Pesan moral itu bukan hanya menyiratkan harmonisasi kehidupan antarmanusia,
melainkan juga dengan sesama makhluk lain.
Tus menuturkan rangkaian adat perkawinan ini aslinya dilaksanakan
selama delapan hari berturut-turut. Satu hari untuk setiap prosesi.
Pesta atau resepsi perkawinan juga seharusnya pada malam hari. Itu
untuk menghindari bebunyian atau suara kijang dan rusa. Suara satwa hutan tersebut
yang terdengar saat resepsi diyakini sebagai firasat atau pertanda tidak baik.
Adat perkawinan Kayaan kini mulai ditinggalkan para penganutnya.
Tradisi itu sudah jarang digelar secara lengkap, termasuk di komunitas adat
Kayaan di Mendalam, Kabupaten Kapuas Hulu, Kalimantan Barat.
“Kami ingin melestarikan dan mengapresiasi nilai-nilai sosial,
kultural, dan ritual dalam adat perkawinan ini,” kata Rufinus mengungkap alasan pergelaran adat perkawinan tersebut.

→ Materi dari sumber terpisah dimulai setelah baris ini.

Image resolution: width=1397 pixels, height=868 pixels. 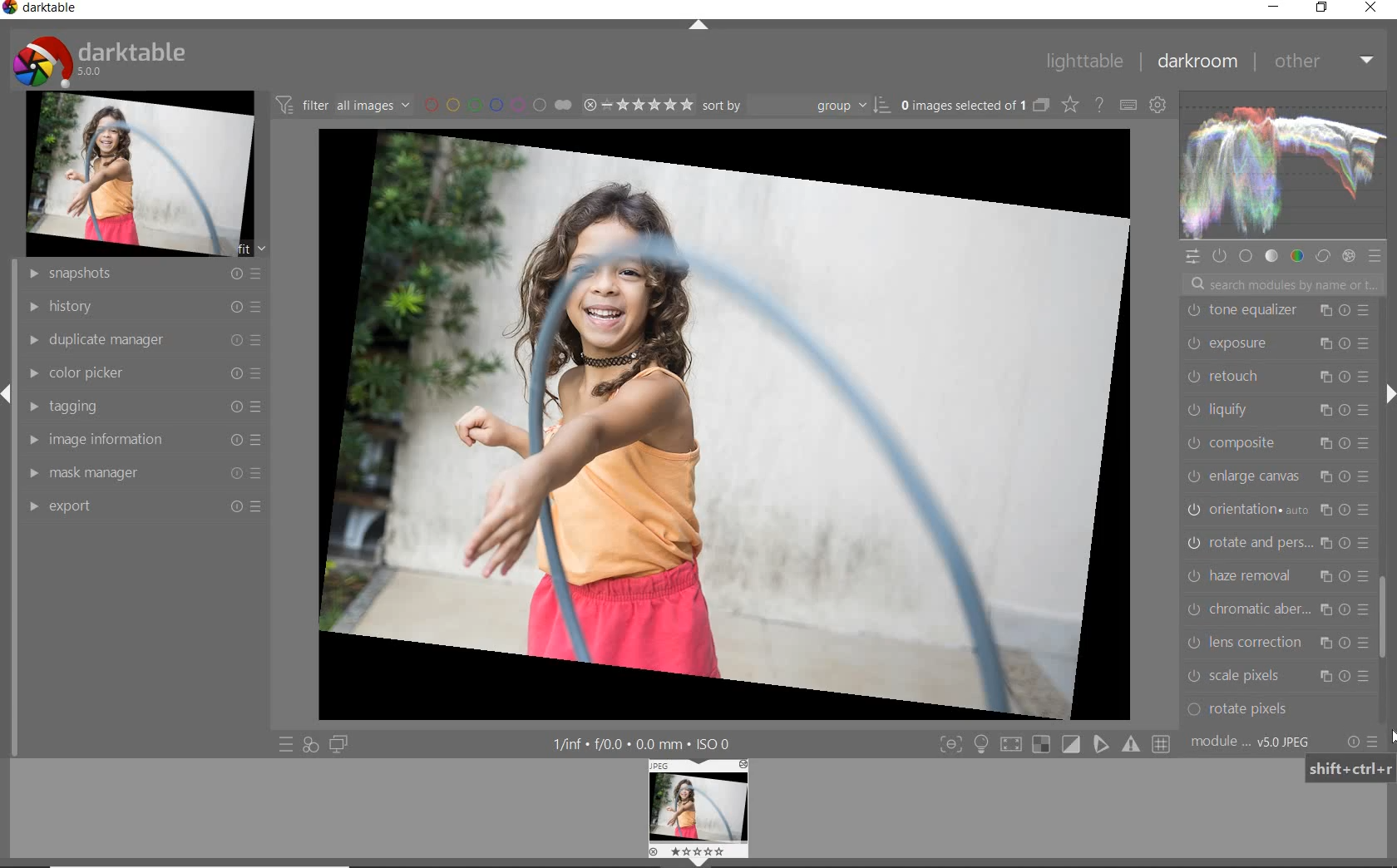 What do you see at coordinates (143, 442) in the screenshot?
I see `image information` at bounding box center [143, 442].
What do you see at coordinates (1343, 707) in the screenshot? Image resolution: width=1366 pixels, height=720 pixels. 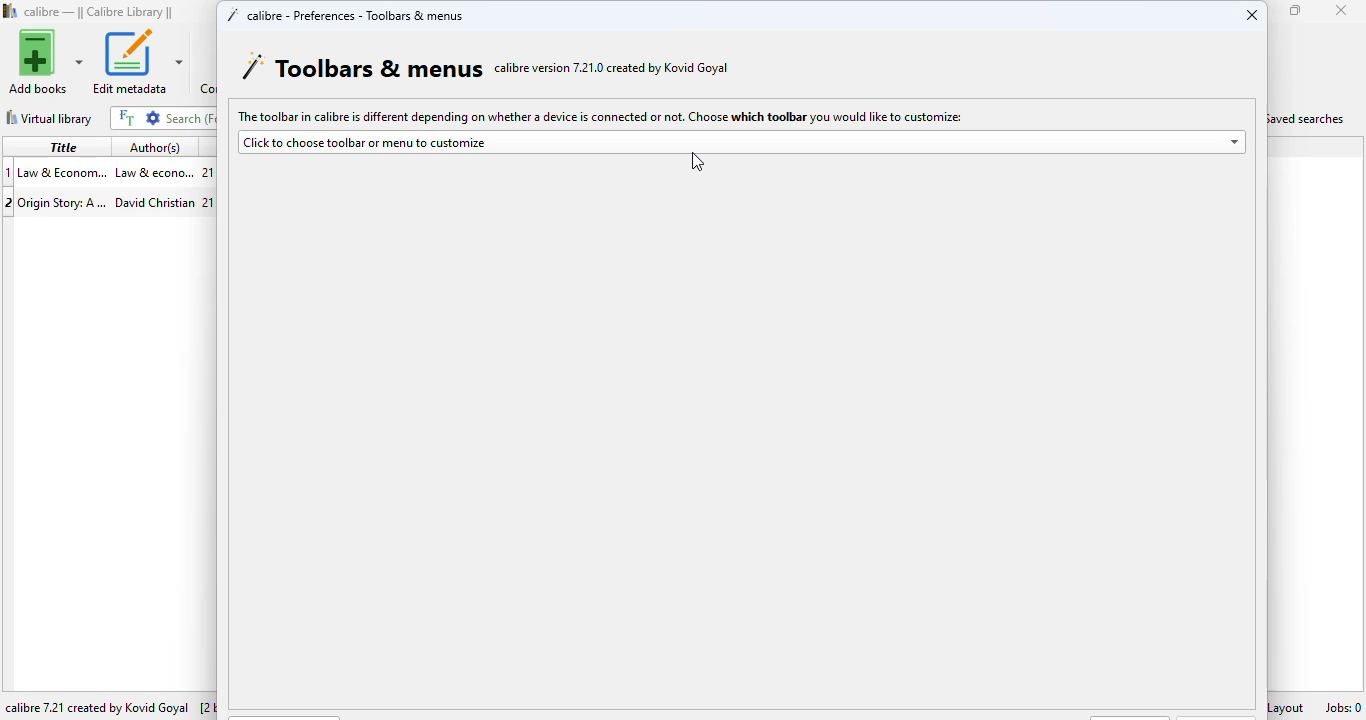 I see `jobs: 0` at bounding box center [1343, 707].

Menurut Uyub, warga Kayaan biasa hanya menggelar dua prosesi utama,
yakni pejii’ umaan dan mirii’ pejii’. Itu lantaran prosesi lengkap tradisi ini dinilai terlalu rumit
dan memakan waktu.
“Menurut saya penyebabnya ialah faktor leadership. Pemimpin dan
pengurus adat sekarang banyak tidak tahu prosesi ini secara lengkap,” tegas Tus.